The majority of smartphone manufacturers have at least three distinct categories of devices – they have their “flagship” devices boasting all their latest innovative features, their “mid-range” line with a balance between features and prices, and an “entry-level” line of handsets with limited performance and a price to match.
This year, Samsung took its game to the next level with its latest Galaxy S10 – $1,000 (more than Kshs 100,000) for the model at the top, Galaxy S10+, with even the cheapest version, S10e, setting the buyers back at least $750 (Kshs 76,000). For the average smartphone user, doing little more than listening to music, reading the news, and online casino games with Betway on their smartphones, spending a small fortune on a device like this may have seemed counterintuitive.

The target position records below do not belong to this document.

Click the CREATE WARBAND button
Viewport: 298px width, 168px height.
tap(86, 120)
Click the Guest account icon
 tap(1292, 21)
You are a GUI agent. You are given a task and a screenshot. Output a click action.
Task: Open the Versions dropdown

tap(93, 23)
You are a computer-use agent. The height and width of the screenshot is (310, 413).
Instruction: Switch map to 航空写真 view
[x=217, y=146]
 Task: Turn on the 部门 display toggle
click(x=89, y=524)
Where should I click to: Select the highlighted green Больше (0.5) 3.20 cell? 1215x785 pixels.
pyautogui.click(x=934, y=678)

(TOP: Comparing the Samsung S10 with the Asus ZenFone. Image: TechRadar).
The Galaxy S10+ is, without a doubt, a truly high-performance handset – but it has competitors to match its excellence. And these are most often much cheaper than Samsung’s flagship – and sometimes, they are also more exciting. Several major names in the smartphone business have followed Samsung’s example when it came to the hardware they built into their latest flagships – but they didn’t follow suit when it came to pricing.
One of the more recent “flagship killers” released internationally is the OnePlus 7 Pro. Hardware-wise, it matches the Galaxy S10+ – it has the same Snapdragon 855 SoC that Samsung uses its US/China editions, less internal storage but the same amount of RAM, it has a camera that matches the capabilities of the one on Samsung’s flagship (recording video in 2160p resolution in up to 60fps) and it also has an innovative pop-up selfie camera that makes the notch obsolete. And it’s at least a full $100 cheaper than its South Korean counterpart.

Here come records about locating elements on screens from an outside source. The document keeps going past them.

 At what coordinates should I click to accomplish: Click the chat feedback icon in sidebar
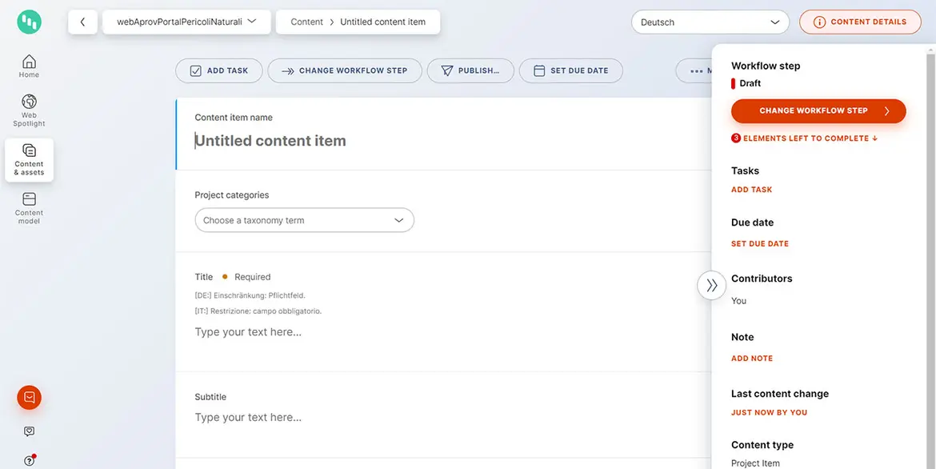[x=30, y=431]
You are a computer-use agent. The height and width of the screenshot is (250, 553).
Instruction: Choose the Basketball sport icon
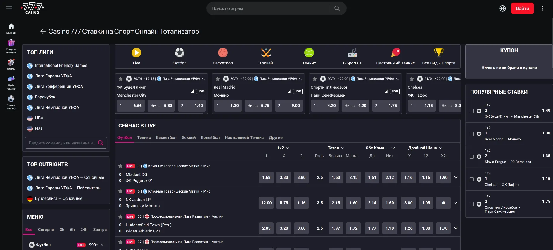click(223, 53)
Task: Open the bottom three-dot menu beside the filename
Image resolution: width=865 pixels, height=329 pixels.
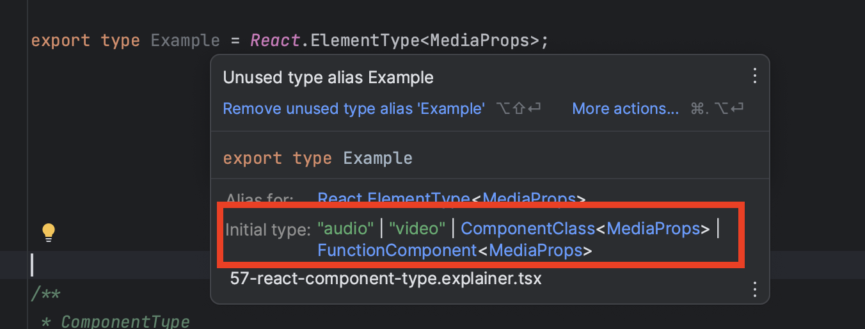Action: [755, 289]
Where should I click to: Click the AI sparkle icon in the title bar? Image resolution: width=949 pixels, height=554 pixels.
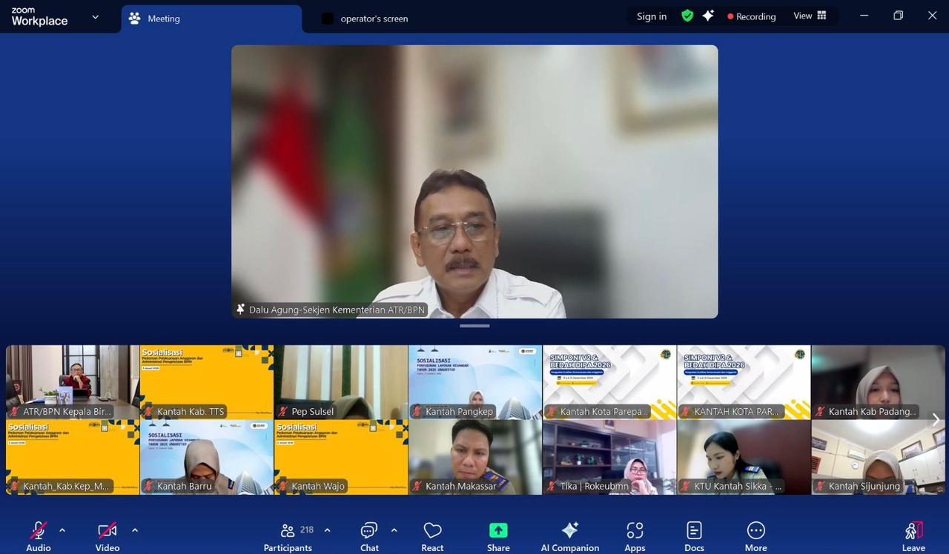708,16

Another “flagship killer”, this time by Asus, is the ZenFone 6, presented a few days ago. The Taiwanese tech manufacturer has matched the hardware above – the ZenFone 6 has the same SoC as the other two models, less RAM, and internal storage but a much bigger, 5,000 mAh battery, and all the goodies one might expect a “standard” for a high-end smartphone today. Except for its price: it is at least 20% cheaper than any of the above. The ZenFone 6 stands out through a series of features – it doesn’t have a notch, for one, but it comes with a “flipping” main camera that becomes a selfie camera, its dimensions remain comfortable despite its large, 6.4″ screen, and the big battery that makes it function as a power bank as well (like the other two phones, this also comes with the reverse wireless charging function). And when it comes to the price, it’s the cheapest of them all: the most well-endowed version of the handset comes with a price tag of around $669 – that’s under Kshs 70,000.
Samsung’s flagship handsets have become a luxury and they have the price to match. Their competitors, in turn, have started attacking them with handsets that measure up to their hardware and prices that are much more pocket-friendly. Will this strategy work? Well, we’ll have to wait for the quarterly sales reports to see that.